» **Work required**:
Your answer must be an exact copy of the entries below, with no pictures in it.

(Recorded data)

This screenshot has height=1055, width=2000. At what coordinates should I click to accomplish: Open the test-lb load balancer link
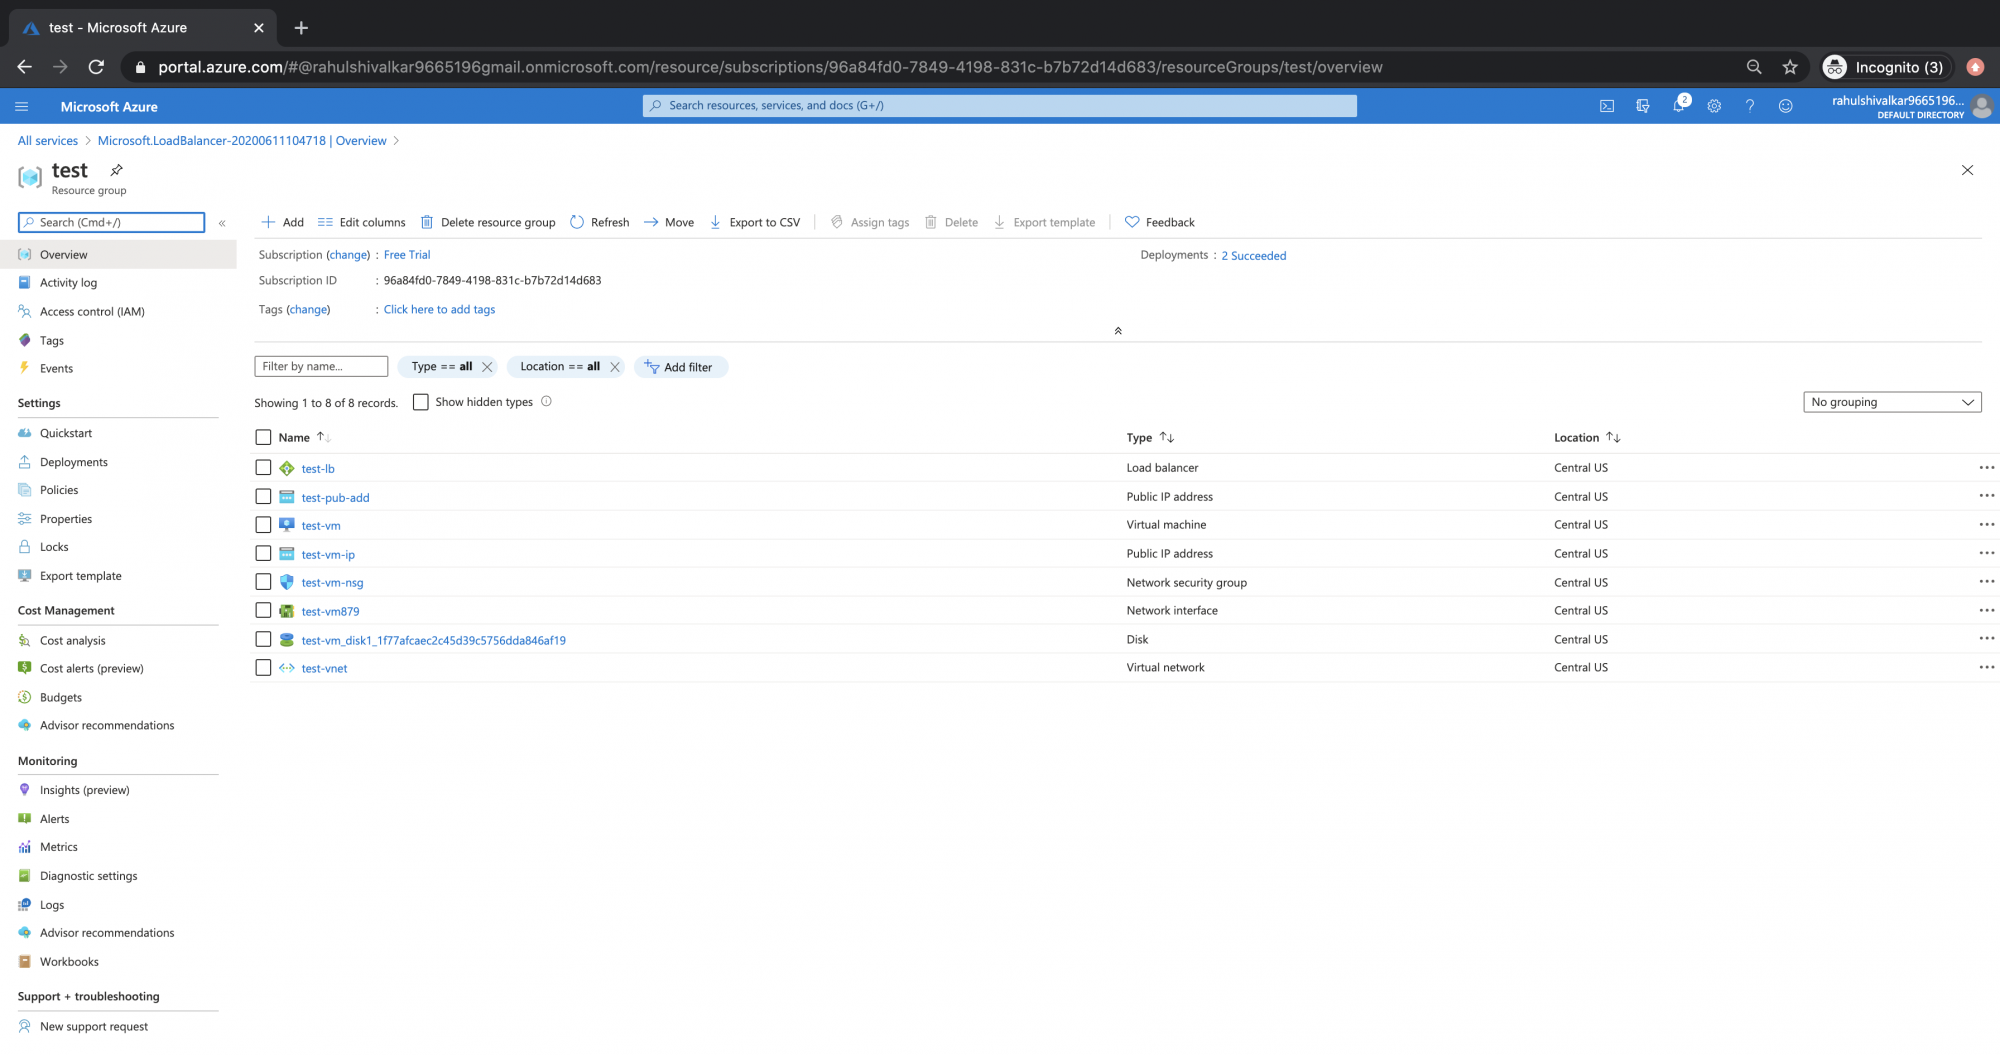(318, 468)
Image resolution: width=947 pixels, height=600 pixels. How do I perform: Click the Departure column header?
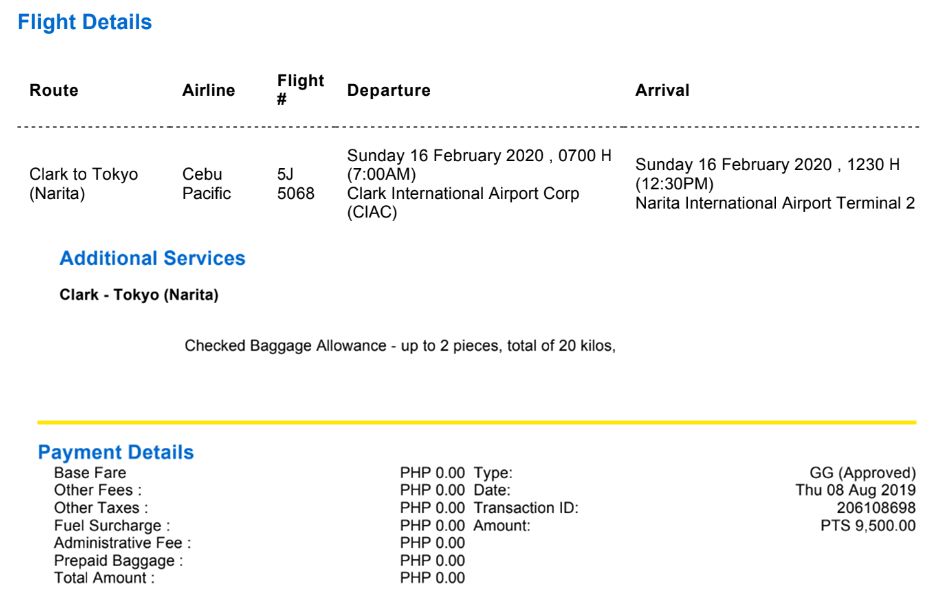pos(388,91)
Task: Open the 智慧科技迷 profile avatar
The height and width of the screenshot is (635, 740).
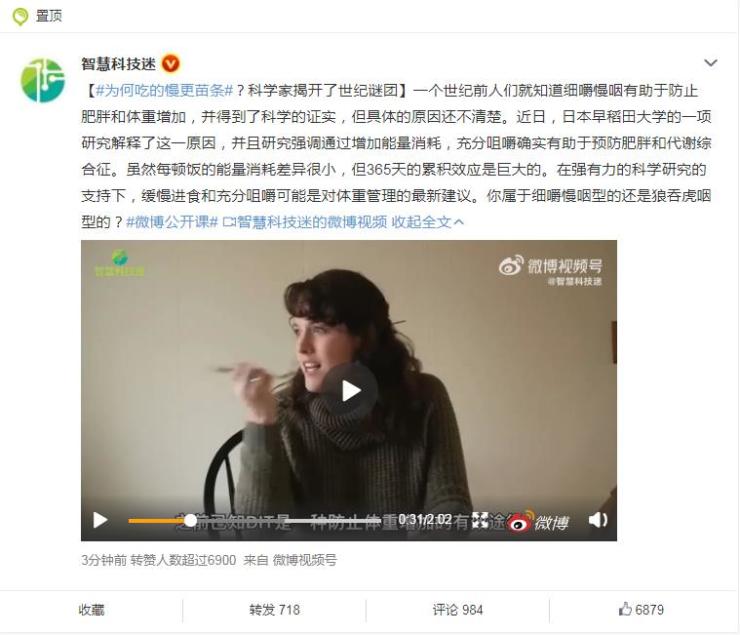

» **Output of the exercise**:
This screenshot has height=1055, width=2000. At what coordinates should I click to accomplish: Open the test-lb load balancer link
(318, 468)
Image resolution: width=947 pixels, height=600 pixels. How do I perform: Click the Departure column header?
pos(388,91)
Task: Open the 智慧科技迷 profile avatar
The height and width of the screenshot is (635, 740).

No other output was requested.